567 miles. South. Eight hours. One tank of gas (I'm in a rental car). Very little to report from I-5. Blew thru Washington and Oregon, NorCal. Hit Shasta at 4pm, checked in with the RD for tomorrow's 138 miler, got a room, logged on.

Had some time to think with cruise control engaged. Thought about why I do this. About the toll it takes. About the ROI, the cost per hour. About ways we can improve, refine, adjust, tweak. About next month in New Hampshire, Norway. About Hawaii. About my place in all of it. The big picture. The grand scheme. Dots left unconnected. I thought about how many times I have run up and done this highway. My first trip up, the last down. Tales of the road. I chuckled a few times playing back the tapes. I first gazed upon Mt. Shasta in 1974, and had the same feeling then that I did today. Wow. So incredibly humbling. Powerful. Mystic. Another perfect combination of earth and sky in magnificent alignment. I love mountains. I love Shasta, Hood, St. Helens, Rainier, Baker. In a couple of weeks I get to film Mt. Washington. Highest recorded wind speed on Earth. Over 300 MPH.
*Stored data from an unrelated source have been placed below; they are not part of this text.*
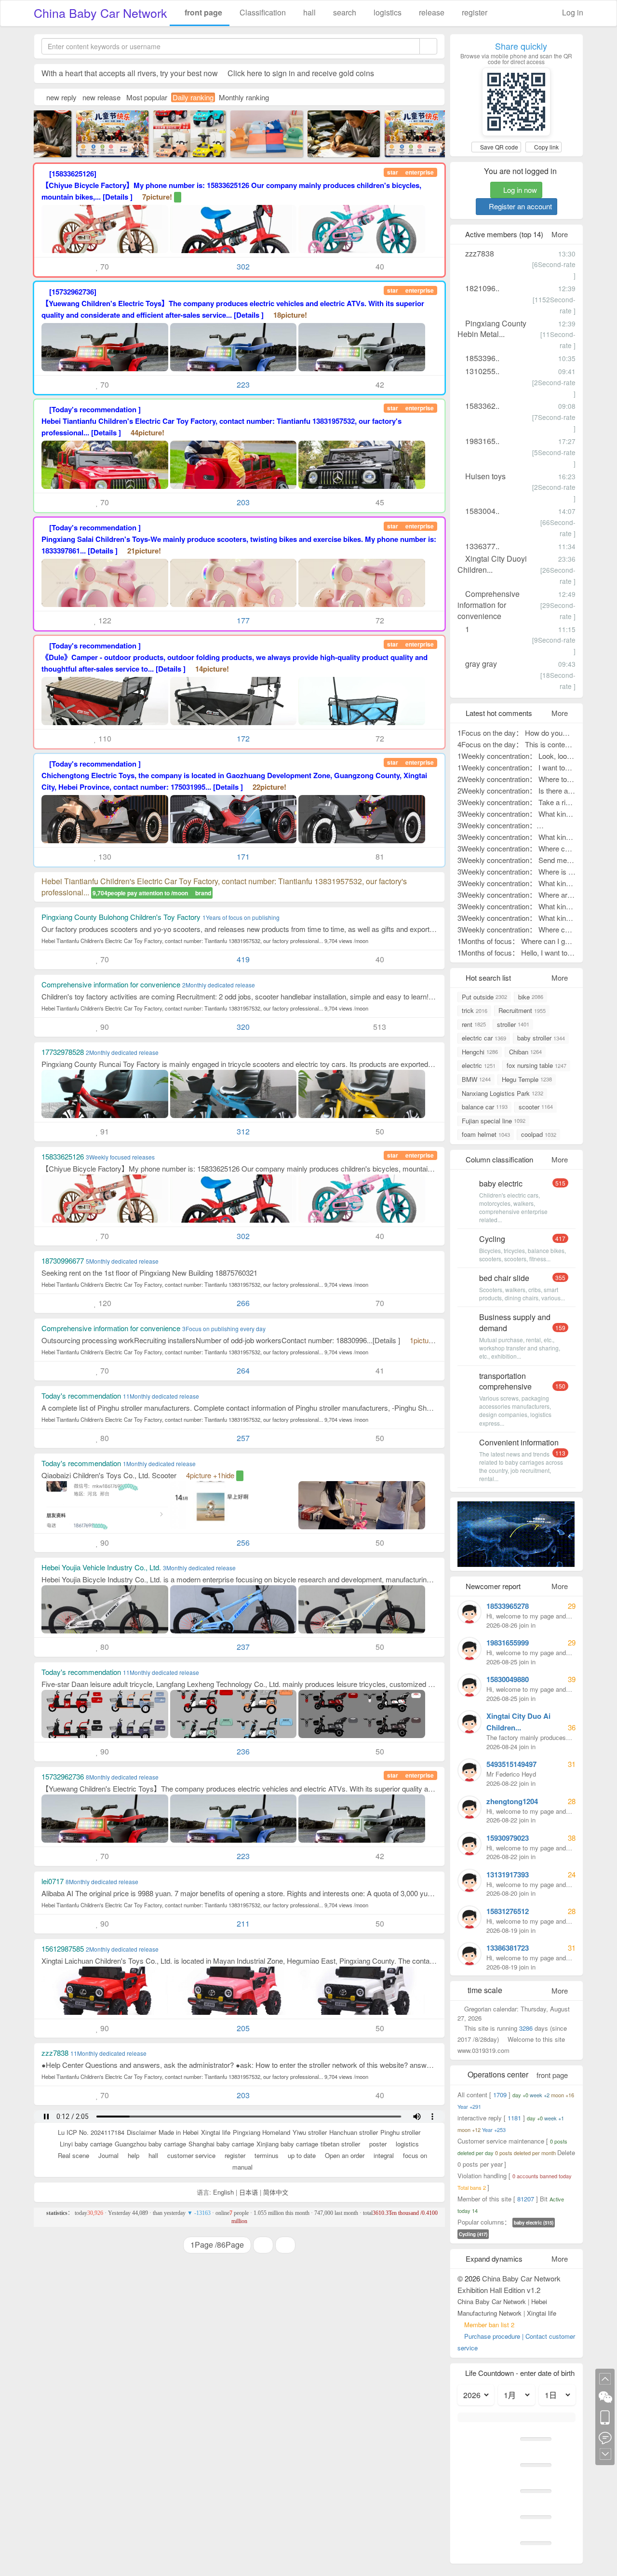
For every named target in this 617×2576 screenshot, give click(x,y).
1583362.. (481, 405)
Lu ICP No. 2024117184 (91, 2132)
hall (308, 12)
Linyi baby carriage (86, 2143)
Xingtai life (215, 2132)
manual (241, 2166)
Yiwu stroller (310, 2132)
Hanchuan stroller (353, 2132)
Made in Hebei (179, 2132)
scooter (536, 1106)
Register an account (519, 206)
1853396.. (481, 358)
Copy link (546, 147)
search (343, 12)
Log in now (519, 190)
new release (101, 97)
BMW (476, 1079)
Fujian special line (493, 1120)
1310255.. (481, 371)
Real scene (72, 2155)
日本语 (248, 2192)
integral (383, 2155)
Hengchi (480, 1051)
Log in (571, 12)
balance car (485, 1106)
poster (377, 2143)
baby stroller (541, 1037)
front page (202, 12)
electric (479, 1065)
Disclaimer (141, 2132)
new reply (61, 97)
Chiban (525, 1051)
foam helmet (486, 1134)
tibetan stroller (340, 2143)
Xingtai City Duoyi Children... (492, 564)
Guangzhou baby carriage (150, 2143)
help (132, 2155)
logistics (387, 12)
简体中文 (275, 2192)
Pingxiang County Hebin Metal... (491, 329)
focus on (414, 2155)
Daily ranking (193, 97)
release (430, 12)
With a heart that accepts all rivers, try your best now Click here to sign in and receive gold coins (207, 73)
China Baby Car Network (100, 12)
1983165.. (481, 440)
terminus (266, 2155)
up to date (301, 2155)
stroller (513, 1024)
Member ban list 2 (489, 2324)
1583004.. (481, 510)
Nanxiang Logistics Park (502, 1093)
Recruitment (522, 1010)
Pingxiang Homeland (261, 2132)
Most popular (146, 97)
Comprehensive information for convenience (488, 604)
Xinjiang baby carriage (287, 2143)
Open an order (343, 2155)
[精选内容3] (101, 132)
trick (474, 1010)
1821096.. (481, 288)
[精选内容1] (255, 132)
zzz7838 (478, 253)
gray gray (480, 663)
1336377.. (481, 546)
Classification (262, 12)
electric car (484, 1037)
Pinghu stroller (400, 2132)
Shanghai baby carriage (221, 2143)
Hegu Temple (527, 1079)
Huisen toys (484, 476)
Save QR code (498, 147)
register (473, 12)
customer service (190, 2155)
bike (530, 996)
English (223, 2192)
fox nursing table (536, 1065)
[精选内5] (178, 132)
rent (474, 1024)
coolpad (538, 1134)
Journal (107, 2155)
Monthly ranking (244, 97)
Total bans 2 (472, 2187)
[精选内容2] (332, 132)
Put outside (484, 996)
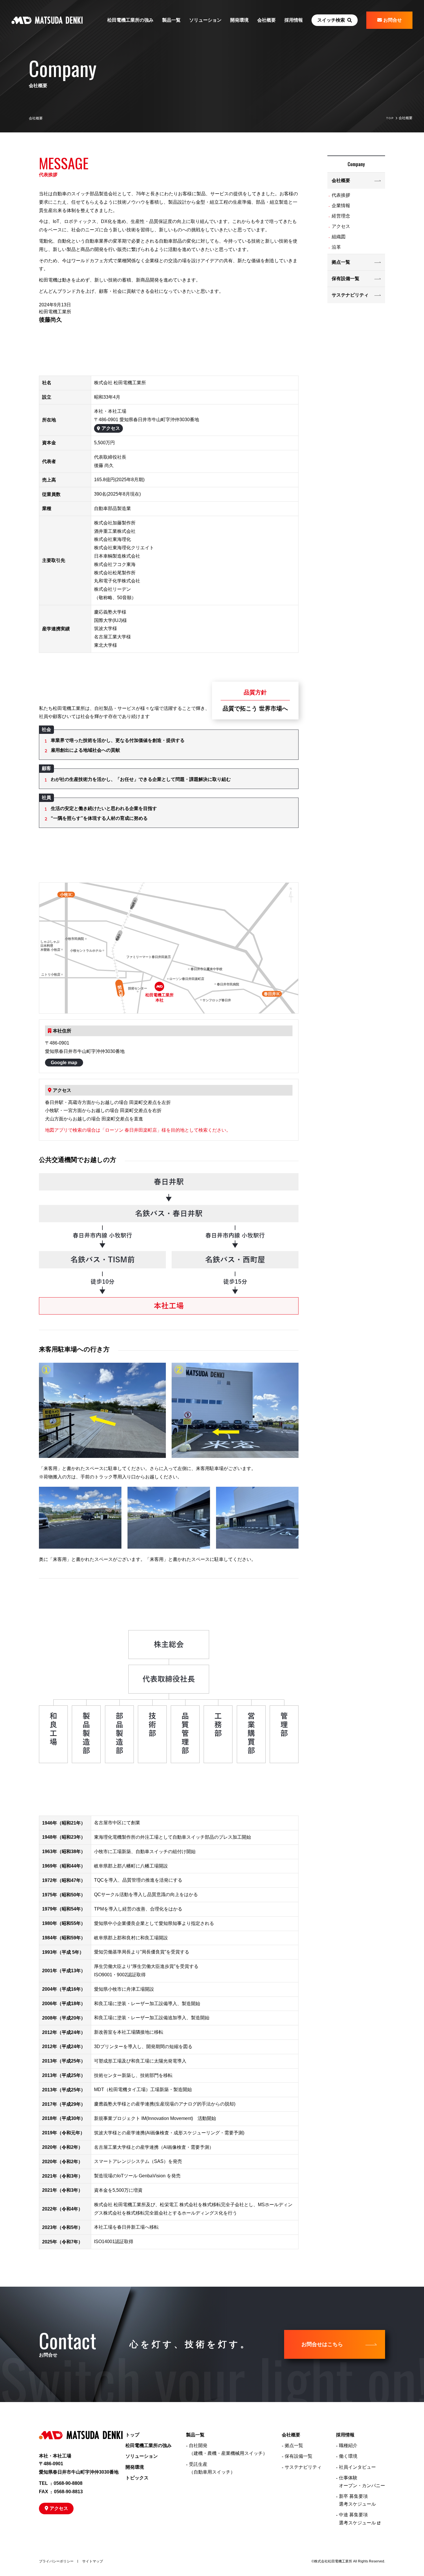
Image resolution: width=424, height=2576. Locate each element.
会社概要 (341, 180)
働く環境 (348, 2456)
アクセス (111, 428)
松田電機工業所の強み (130, 20)
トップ (132, 2434)
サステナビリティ (350, 295)
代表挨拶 (341, 195)
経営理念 (341, 215)
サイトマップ (92, 2561)
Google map (64, 1062)
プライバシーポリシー (56, 2561)
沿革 (336, 247)
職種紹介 (348, 2445)
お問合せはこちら (322, 2344)
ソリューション (205, 20)
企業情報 (341, 205)
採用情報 (345, 2434)
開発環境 (239, 20)
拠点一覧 (341, 262)
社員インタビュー (357, 2467)
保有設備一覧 (345, 278)
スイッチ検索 (331, 20)
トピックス (137, 2477)
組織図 (339, 236)
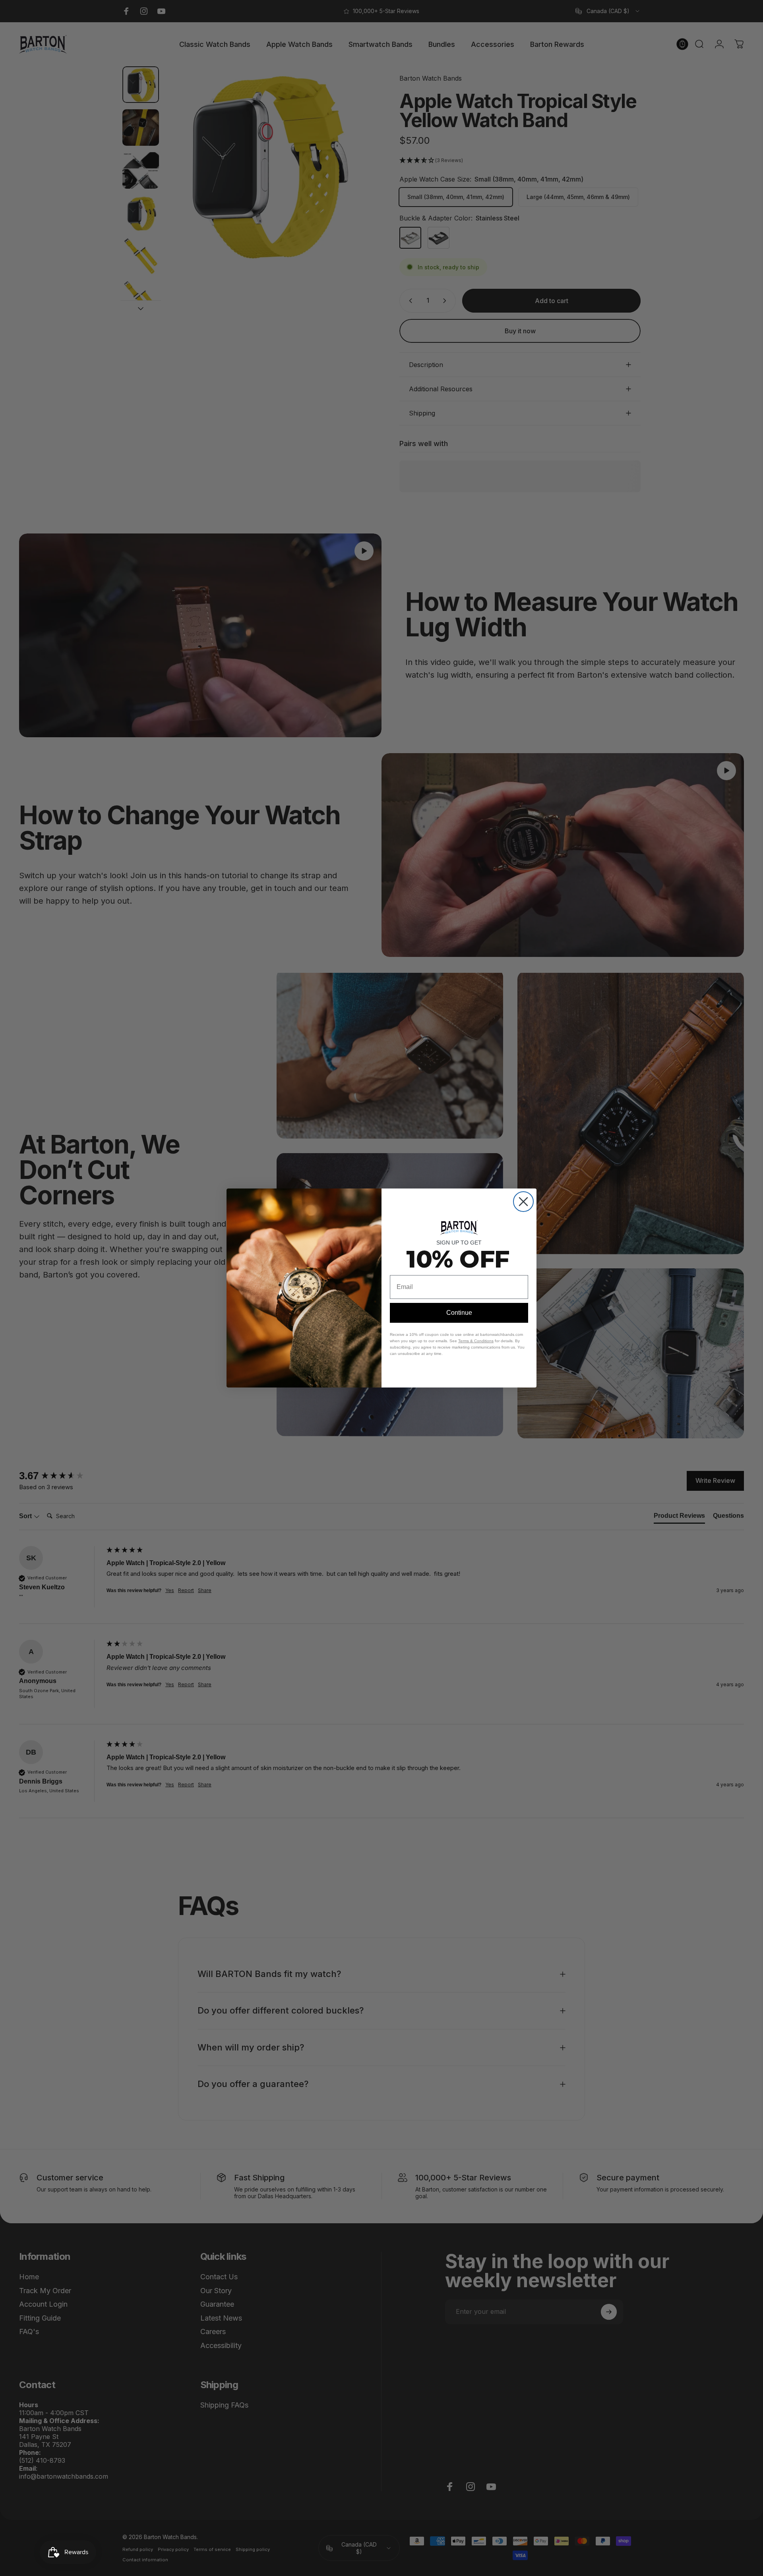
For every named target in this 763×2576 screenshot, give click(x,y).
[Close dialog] (523, 1202)
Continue (459, 1312)
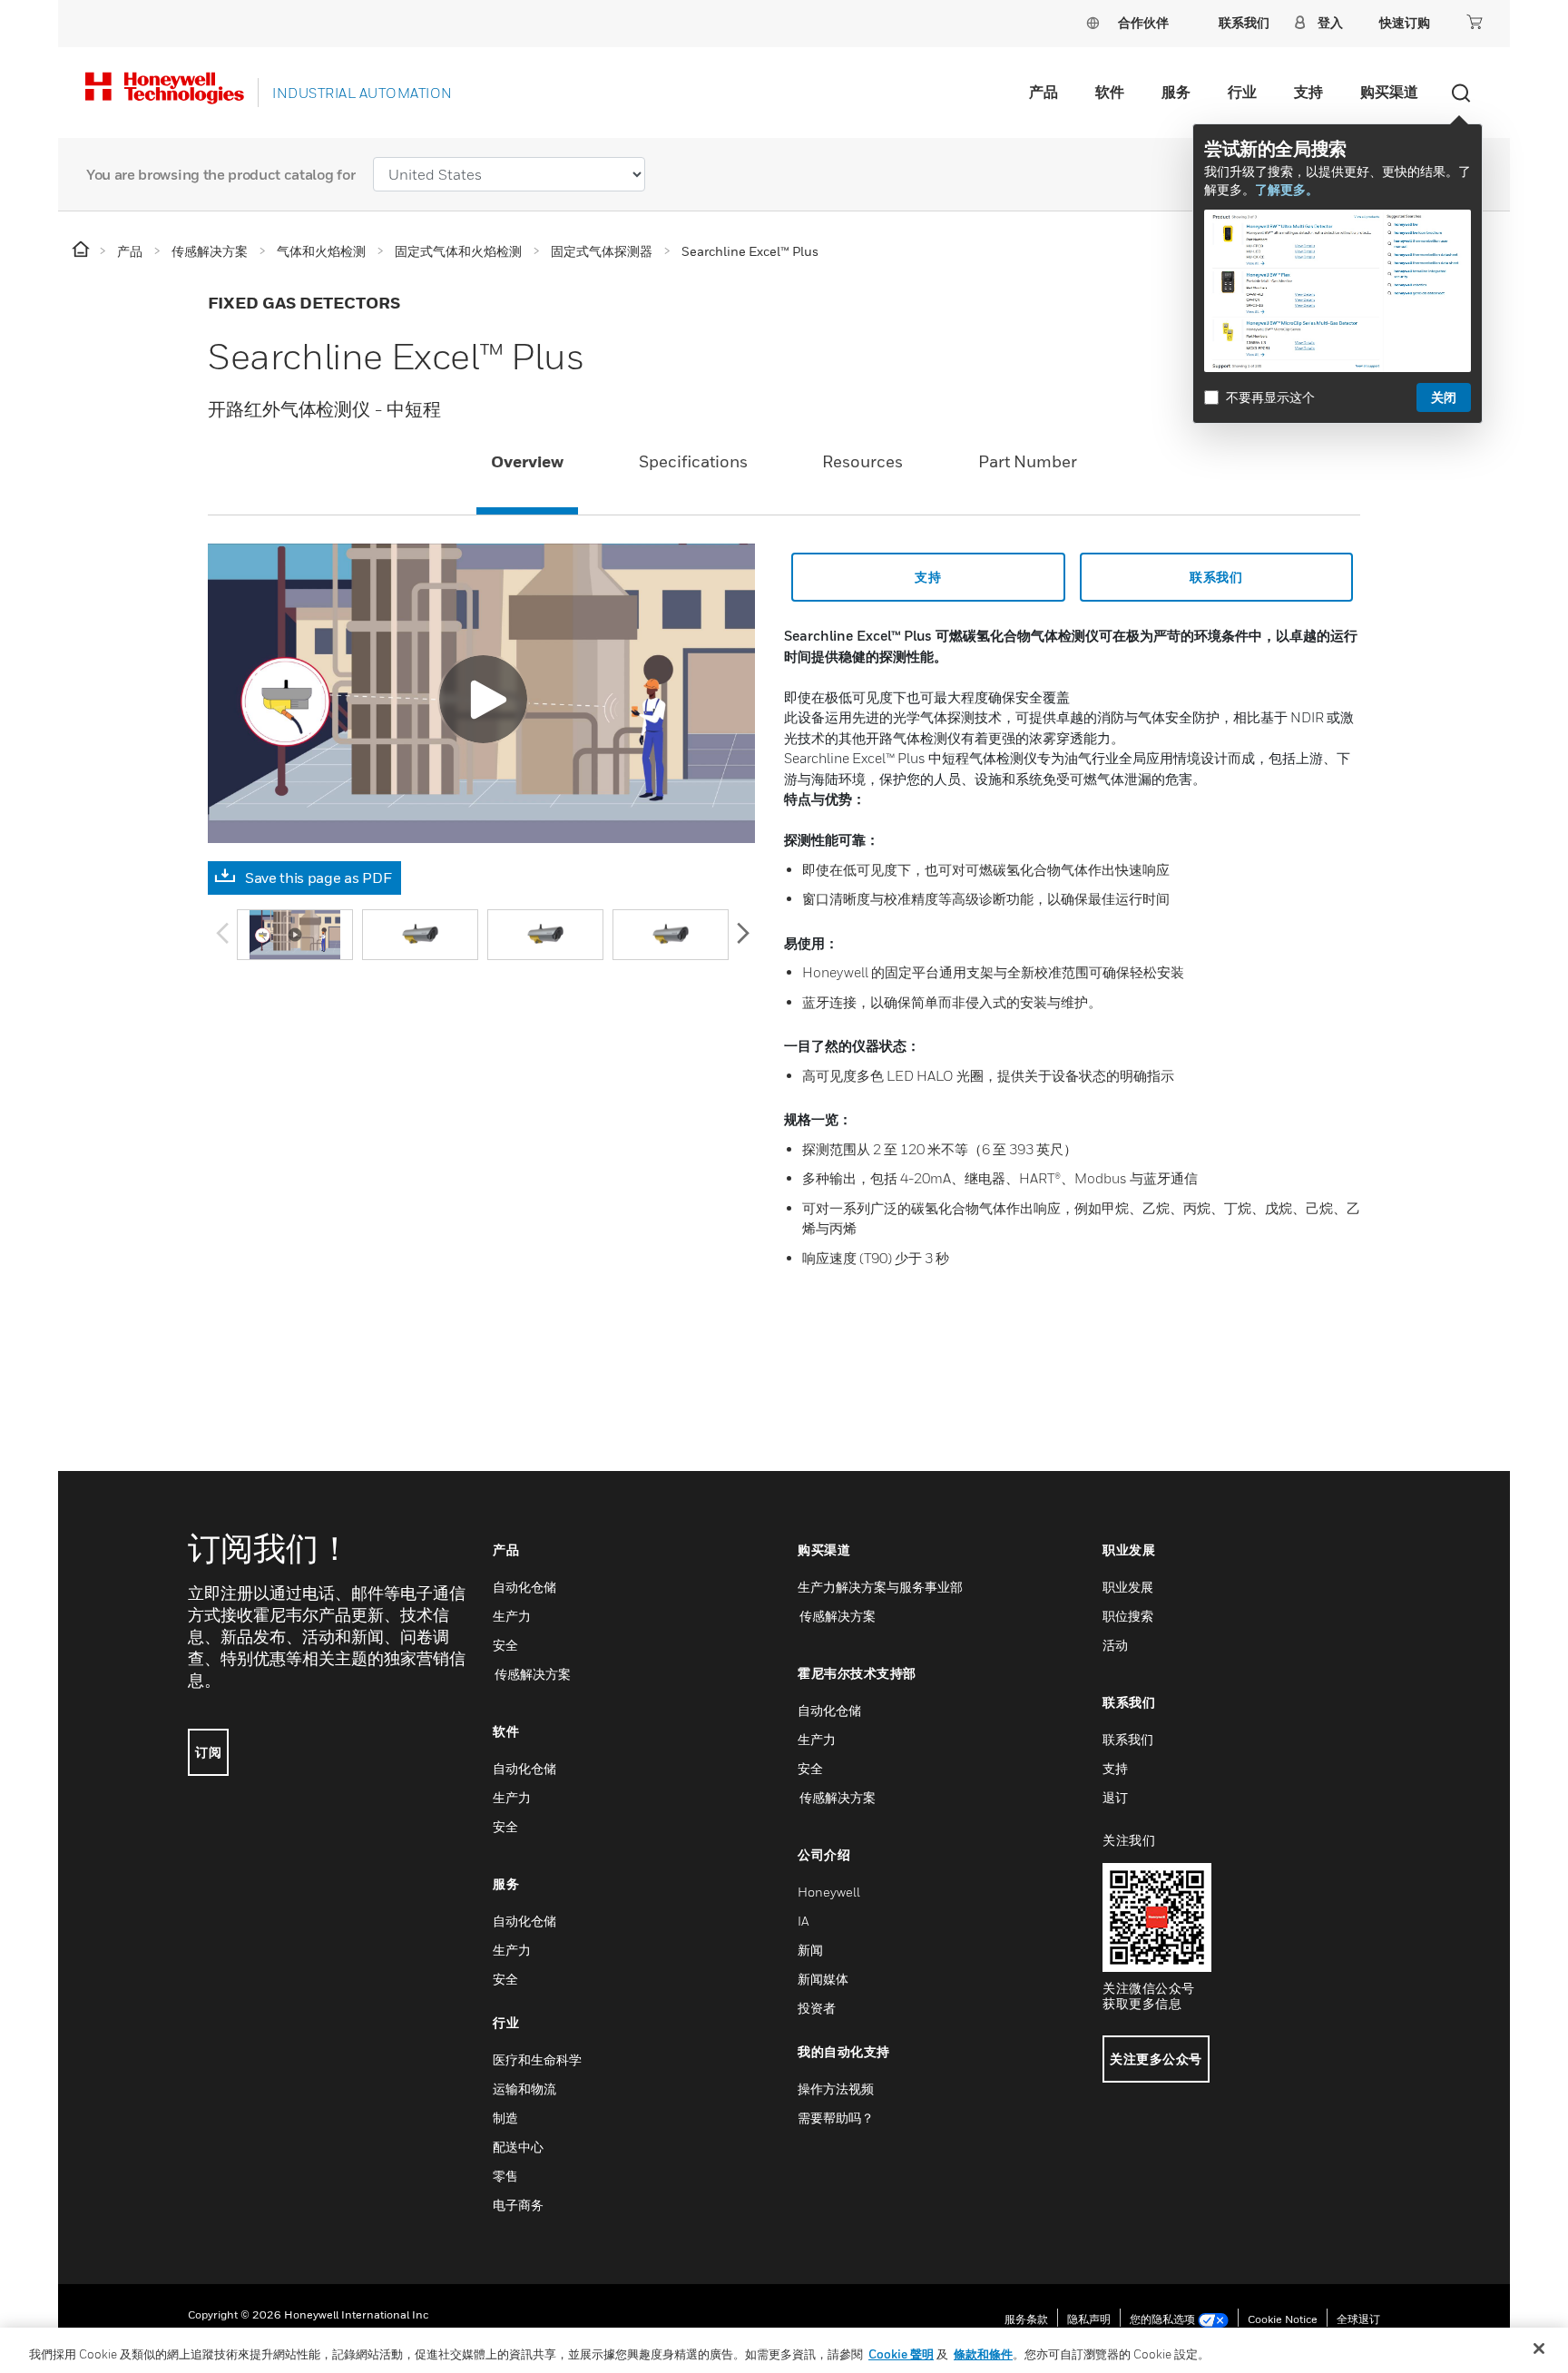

Cyclists revers mountains the way John Muir did. Because they are there is reason enough to climb, shoot, camp, ski, gawk or ride. Pick one. Go and do. Tomorrow we do 138 miles, over 14,000 feet of total elevation gain. My assignment is to film from the car as others do the fun part. We create indoor training videos so that people who don't have the opportunity to ride for one reason or another can see, ride and feel the same dynamic that those riding tomorrow will feel. Indoors, when the snow is deep, the rain cold, or the traffic unbearable.

That's something good. Something of value. Something to be proud of, I reassure myself.

I run into one of the musicians who played on 2000's Northwest Triathlon The Curse of Pele this afternoon. The how is a long story. Ten years have passed. Michael is now an accomplished drummer and student of the percussive arts. He lives in Shasta. I am Sherpa for some musician friends back home. It was a great pleasure talking about the water that has rushed past our huts over the last decade. The family of musicians is a tight one. Kinda like cyclists. We have talked about this before; Bikes, music, cyclists, musicians.

It's all connected. The road, the miles, the thoughts, the mountains, the musicians, the cyclists, the dynamic.

Tomorrow we climb.

Shasta form the I-5 vista point just before Weed. Michael the Drummer. Both are made of rock.